Some REM sleep can help you hold on to memories

New Delhi: When it comes to mental health and cognitive function, the importance of rapid eye-movement sleep that deep, restorative stage of sleep that we cycle in and out of throughout the night is so well established that experiments depriving humans of it would be considered unethical.

But there are still mysteries surrounding the function of REM sleep to be explored, including whether, why and how it plays a key role in memory. In a new study, researchers report they have found a novel way to conduct such research — by using tiny lights embedded in a mouse’s brain to disrupt a single aspect of sleep.

Their research has turned up evidence that, after we experience a day’s worth of interaction with our complex world, uninterrupted REM sleep is key to turning those lessons learned into emotional memories and contextual memories.

If you want to hold on to your memories, then hit the sack for some deep sleep as a new study suggests so.

Researchers at the Douglas Mental Health University Institute (McGill University) and the University of Bern provided evidence that rapid eye movement (REM) sleep, the phase where dreams appear, is directly involved in memory formation, at least in mice.

Researcher Sylvain Williams said, “We already knew that newly acquired information is stored into different types of memories, spatial or emotional, before being consolidated or integrated,” adding “How the brain performs this process has remained unclear, until now. We were able to prove for the first time that REM sleep is indeed critical for normal spatial memory formation in mice.”

To test the long-term spatial memory of mice, the scientists trained the rodents to spot a new object placed in a controlled environment where two objects of similar shape and volume stand.
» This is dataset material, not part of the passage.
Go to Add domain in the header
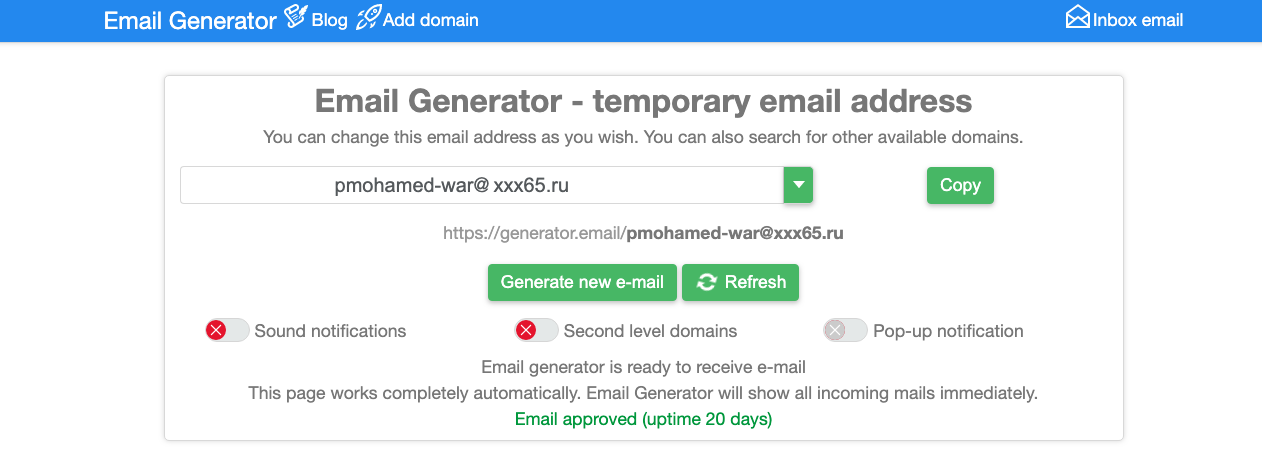Screen dimensions: 1262x454 coord(430,19)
Spontaneously, mice spend more time exploring a novel object than a familiar one, showing their use of learning and recall.

When these mice were in REM sleep, however, the researchers used light pulses to turn off their memory-associated neurons to determine if it affects their memory consolidation. The next day, the same rodents did not succeed the spatial memory task learned on the previous day. Compared to the control group, their memory seemed erased, or at least impaired.
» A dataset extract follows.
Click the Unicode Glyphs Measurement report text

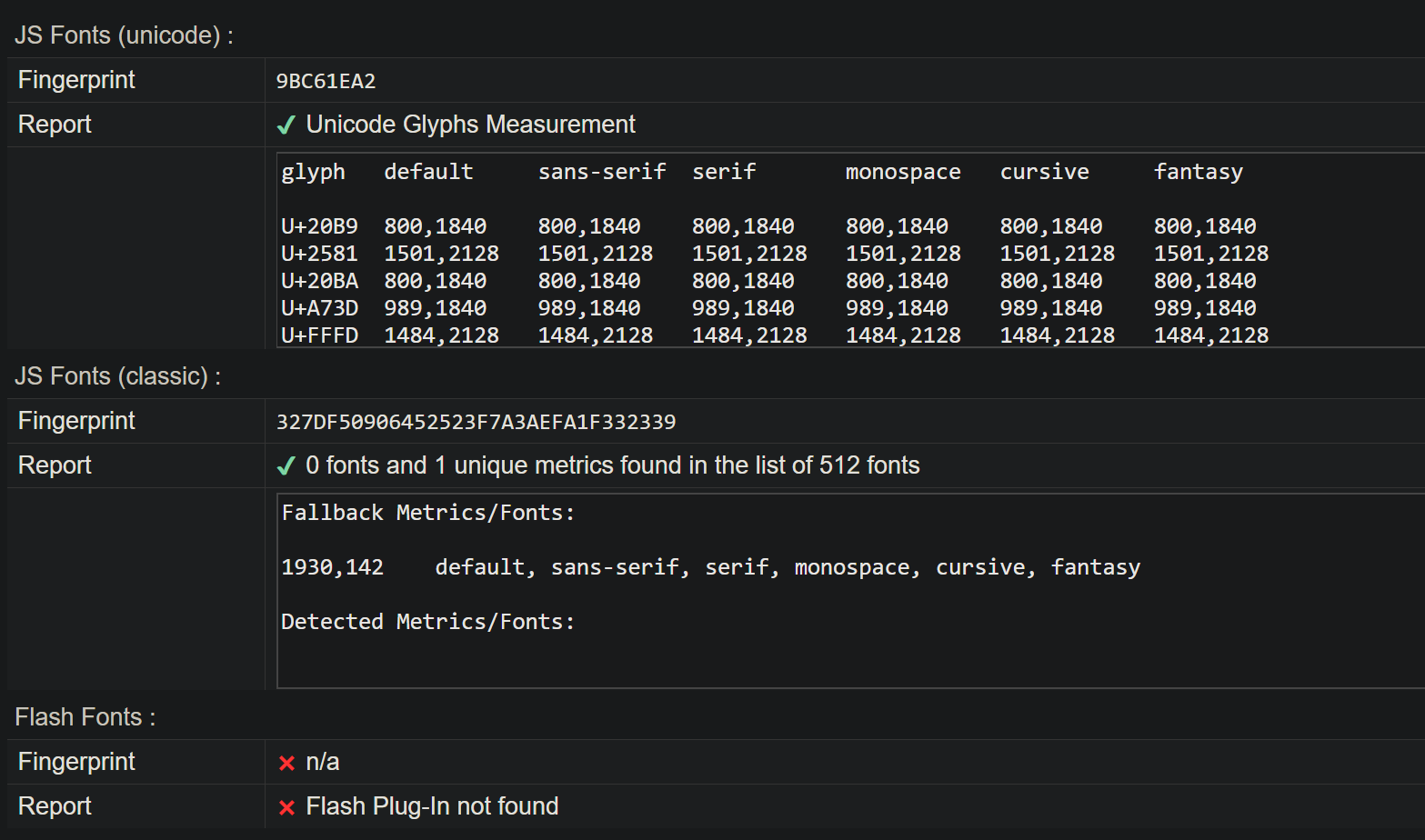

“Silencing the same neurons for similar durations outside REM episodes had no effect on memory. This indicates that neuronal activity specifically during REM sleep is required for normal memory consolidation,” said lead author Richard Boyce.

In particular, REM sleep is often significantly perturbed in Alzheimer’s diseases (AD), and results from this study suggest that disruption of REM sleep may contribute directly to memory impairments observed in AD, the researchers noted.